##### Input data
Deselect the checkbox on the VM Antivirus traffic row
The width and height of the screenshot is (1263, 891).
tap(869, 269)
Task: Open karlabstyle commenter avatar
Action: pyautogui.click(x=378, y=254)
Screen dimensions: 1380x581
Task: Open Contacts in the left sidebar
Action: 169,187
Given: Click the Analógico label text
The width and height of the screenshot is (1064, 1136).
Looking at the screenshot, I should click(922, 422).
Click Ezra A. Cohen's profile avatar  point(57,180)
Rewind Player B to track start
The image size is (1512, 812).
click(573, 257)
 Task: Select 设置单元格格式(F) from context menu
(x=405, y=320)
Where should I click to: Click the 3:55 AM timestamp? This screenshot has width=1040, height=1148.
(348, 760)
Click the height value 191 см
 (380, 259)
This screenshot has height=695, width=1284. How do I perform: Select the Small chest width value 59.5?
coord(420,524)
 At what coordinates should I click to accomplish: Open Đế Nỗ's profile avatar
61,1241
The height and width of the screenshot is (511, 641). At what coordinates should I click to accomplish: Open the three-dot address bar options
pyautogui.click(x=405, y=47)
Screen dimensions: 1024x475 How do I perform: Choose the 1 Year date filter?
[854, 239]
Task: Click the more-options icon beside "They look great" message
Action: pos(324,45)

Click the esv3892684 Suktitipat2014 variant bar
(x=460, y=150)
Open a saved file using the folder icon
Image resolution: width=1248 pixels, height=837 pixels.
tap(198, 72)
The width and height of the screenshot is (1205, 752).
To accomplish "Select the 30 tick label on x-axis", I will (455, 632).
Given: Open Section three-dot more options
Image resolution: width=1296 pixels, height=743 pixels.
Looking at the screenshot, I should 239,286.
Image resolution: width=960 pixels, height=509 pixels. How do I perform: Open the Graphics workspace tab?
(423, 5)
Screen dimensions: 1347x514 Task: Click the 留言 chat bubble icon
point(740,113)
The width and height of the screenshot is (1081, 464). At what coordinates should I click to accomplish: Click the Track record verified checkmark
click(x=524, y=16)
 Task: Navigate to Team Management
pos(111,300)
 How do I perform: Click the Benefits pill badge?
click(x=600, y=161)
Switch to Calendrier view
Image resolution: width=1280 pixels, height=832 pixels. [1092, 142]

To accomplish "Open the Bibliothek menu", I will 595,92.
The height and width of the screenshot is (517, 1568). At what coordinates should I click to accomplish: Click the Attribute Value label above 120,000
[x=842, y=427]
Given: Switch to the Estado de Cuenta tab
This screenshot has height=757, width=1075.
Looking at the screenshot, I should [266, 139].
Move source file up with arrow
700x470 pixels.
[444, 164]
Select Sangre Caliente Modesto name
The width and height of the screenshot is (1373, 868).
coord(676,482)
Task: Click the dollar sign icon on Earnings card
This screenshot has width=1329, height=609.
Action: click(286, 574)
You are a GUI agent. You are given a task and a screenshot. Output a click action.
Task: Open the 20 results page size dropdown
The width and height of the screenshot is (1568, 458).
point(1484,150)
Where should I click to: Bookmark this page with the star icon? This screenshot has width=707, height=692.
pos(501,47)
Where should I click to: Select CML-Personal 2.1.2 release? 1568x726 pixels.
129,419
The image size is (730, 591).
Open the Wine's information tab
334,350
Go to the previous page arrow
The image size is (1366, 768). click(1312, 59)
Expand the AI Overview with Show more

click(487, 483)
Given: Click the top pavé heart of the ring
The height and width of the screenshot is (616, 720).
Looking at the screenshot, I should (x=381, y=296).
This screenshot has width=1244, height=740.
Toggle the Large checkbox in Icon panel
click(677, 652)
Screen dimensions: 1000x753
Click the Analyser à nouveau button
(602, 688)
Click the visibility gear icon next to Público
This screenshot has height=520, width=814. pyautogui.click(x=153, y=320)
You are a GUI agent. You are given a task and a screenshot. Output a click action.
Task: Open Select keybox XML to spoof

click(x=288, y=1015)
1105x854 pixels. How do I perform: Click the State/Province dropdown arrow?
##########
- _Task requirements_
Please return the full set of records exactly as given above.

- _Problem solution_
Deselect the checkbox on the VM Antivirus traffic row
The width and height of the screenshot is (1263, 891).
tap(869, 269)
Task: Open karlabstyle commenter avatar
Action: pyautogui.click(x=378, y=254)
Screen dimensions: 1380x581
Task: Open Contacts in the left sidebar
Action: 169,187
Given: Click the Analógico label text
The width and height of the screenshot is (1064, 1136).
Looking at the screenshot, I should click(922, 422).
Click Ezra A. Cohen's profile avatar  point(57,180)
Rewind Player B to track start
The image size is (1512, 812).
click(573, 257)
 Task: Select 设置单元格格式(F) from context menu
(x=405, y=320)
Where should I click to: Click the 3:55 AM timestamp? This screenshot has width=1040, height=1148.
(348, 760)
Click the height value 191 см
 (380, 259)
This screenshot has height=695, width=1284. How do I perform: Select the Small chest width value 59.5?
coord(420,524)
 At what coordinates should I click to accomplish: Open Đế Nỗ's profile avatar
61,1241
The height and width of the screenshot is (511, 641). At what coordinates should I click to accomplish: Open the three-dot address bar options
pyautogui.click(x=405, y=47)
Screen dimensions: 1024x475 How do I perform: Choose the 1 Year date filter?
[854, 239]
Task: Click the more-options icon beside "They look great" message
Action: pos(324,45)

Click the esv3892684 Suktitipat2014 variant bar
(x=460, y=150)
Open a saved file using the folder icon
Image resolution: width=1248 pixels, height=837 pixels.
tap(198, 72)
The width and height of the screenshot is (1205, 752).
To accomplish "Select the 30 tick label on x-axis", I will (455, 632).
Given: Open Section three-dot more options
Image resolution: width=1296 pixels, height=743 pixels.
Looking at the screenshot, I should 239,286.
Image resolution: width=960 pixels, height=509 pixels. How do I perform: Open the Graphics workspace tab?
(423, 5)
Screen dimensions: 1347x514 Task: Click the 留言 chat bubble icon
point(740,113)
The width and height of the screenshot is (1081, 464). At what coordinates should I click to accomplish: Click the Track record verified checkmark
click(x=524, y=16)
 Task: Navigate to Team Management
pos(111,300)
 How do I perform: Click the Benefits pill badge?
click(x=600, y=161)
Switch to Calendrier view
Image resolution: width=1280 pixels, height=832 pixels. [1092, 142]

To accomplish "Open the Bibliothek menu", I will 595,92.
The height and width of the screenshot is (517, 1568). At what coordinates should I click to accomplish: Click the Attribute Value label above 120,000
[x=842, y=427]
Given: Switch to the Estado de Cuenta tab
This screenshot has height=757, width=1075.
Looking at the screenshot, I should [266, 139].
Move source file up with arrow
700x470 pixels.
[444, 164]
Select Sangre Caliente Modesto name
The width and height of the screenshot is (1373, 868).
coord(676,482)
Task: Click the dollar sign icon on Earnings card
This screenshot has width=1329, height=609.
Action: click(286, 574)
You are a GUI agent. You are given a task and a screenshot. Output a click action.
Task: Open the 20 results page size dropdown
The width and height of the screenshot is (1568, 458).
point(1484,150)
Where should I click to: Bookmark this page with the star icon? This screenshot has width=707, height=692.
pos(501,47)
Where should I click to: Select CML-Personal 2.1.2 release? 1568x726 pixels.
129,419
The image size is (730, 591).
Open the Wine's information tab
334,350
Go to the previous page arrow
The image size is (1366, 768). click(1312, 59)
Expand the AI Overview with Show more

click(487, 483)
Given: Click the top pavé heart of the ring
The height and width of the screenshot is (616, 720).
Looking at the screenshot, I should (x=381, y=296).
This screenshot has width=1244, height=740.
Toggle the Large checkbox in Icon panel
click(677, 652)
Screen dimensions: 1000x753
Click the Analyser à nouveau button
(602, 688)
Click the visibility gear icon next to Público
This screenshot has height=520, width=814. pyautogui.click(x=153, y=320)
You are a GUI agent. You are given a task and a screenshot. Output a click action.
Task: Open Select keybox XML to spoof

click(x=288, y=1015)
1105x854 pixels. How do I perform: Click the State/Province dropdown arrow?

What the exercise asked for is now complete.